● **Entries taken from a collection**
....

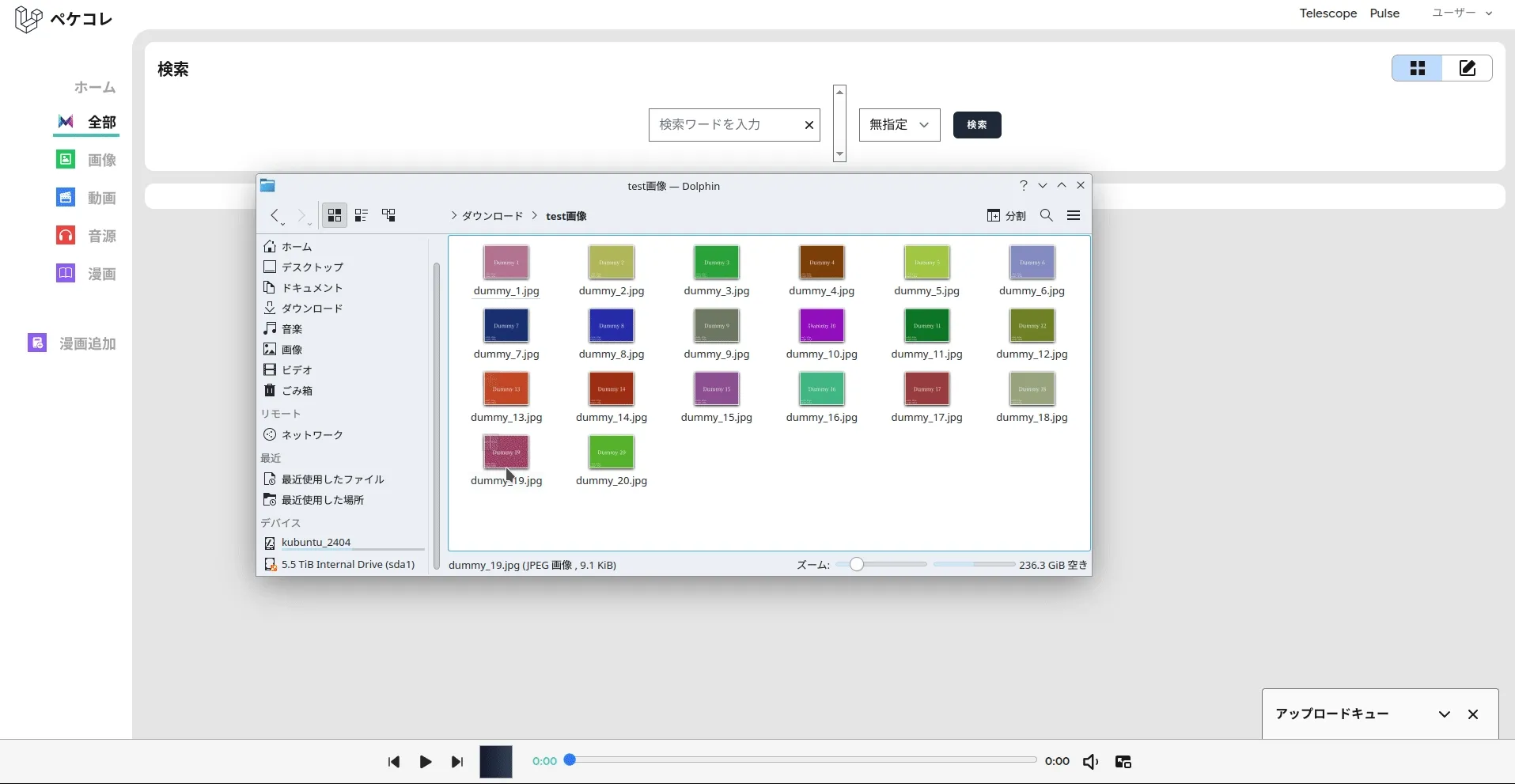Open Dolphin hamburger menu
This screenshot has height=784, width=1515.
point(1074,215)
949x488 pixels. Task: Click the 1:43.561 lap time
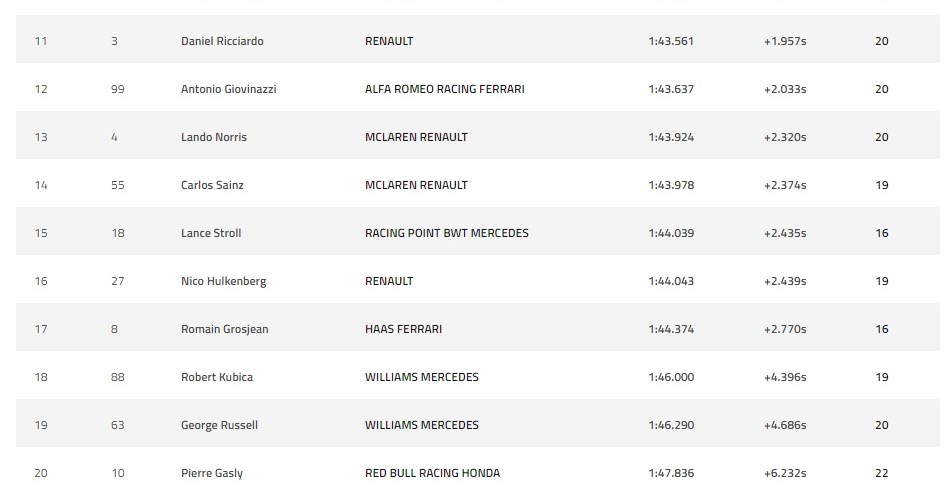pyautogui.click(x=671, y=41)
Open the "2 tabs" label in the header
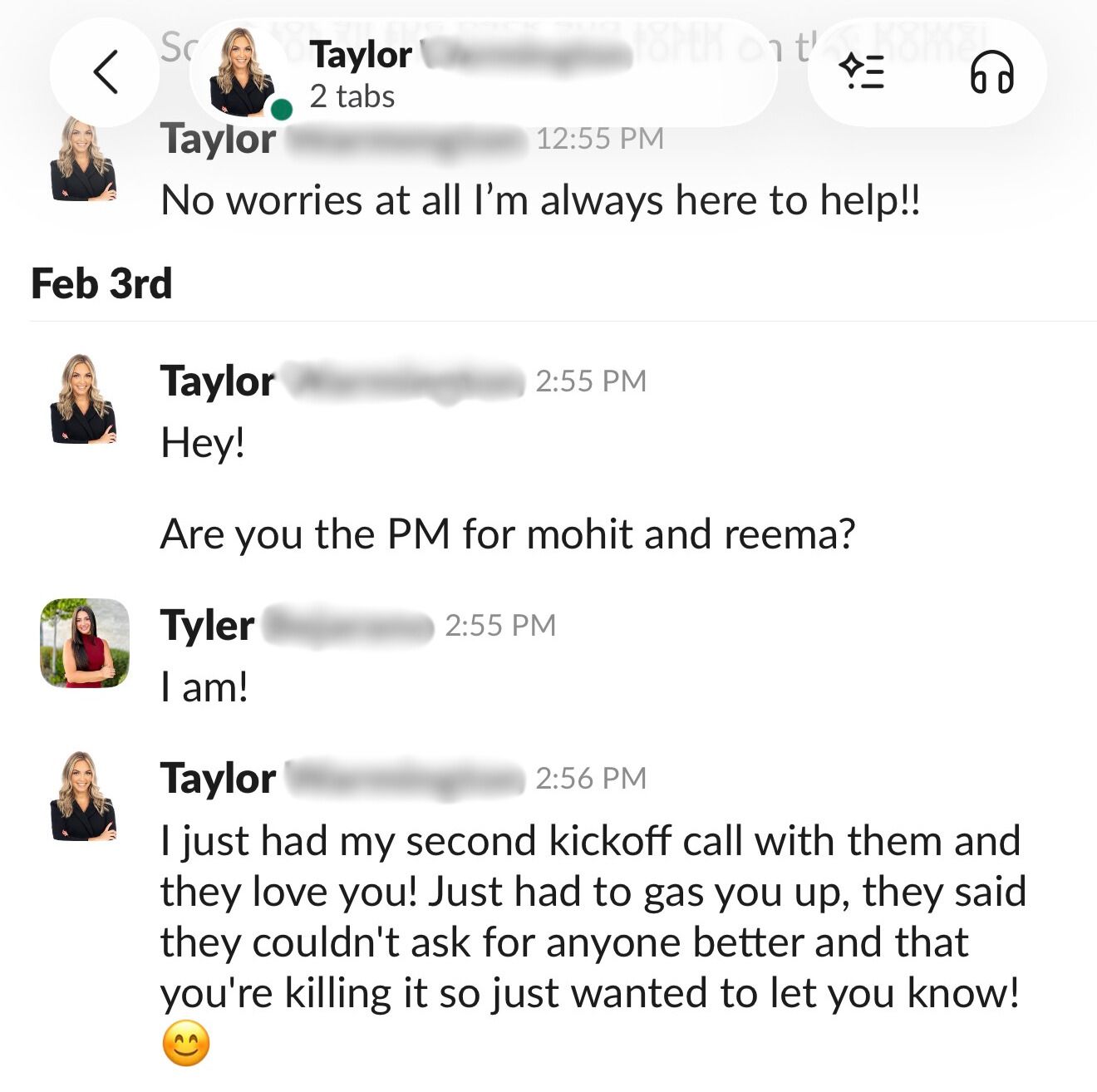The width and height of the screenshot is (1097, 1092). pyautogui.click(x=352, y=97)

....

● **Given task**
Render the items above as a numbered list without any blank lines, and leave the pictures out.

● **Final answer**
1. Open Dolphin hamburger menu
2. This screenshot has height=784, width=1515.
3. point(1074,215)
4. 949x488 pixels. Task: Click the 1:43.561 lap time
5. pyautogui.click(x=671, y=41)
6. Open the "2 tabs" label in the header
7. The width and height of the screenshot is (1097, 1092). pyautogui.click(x=352, y=97)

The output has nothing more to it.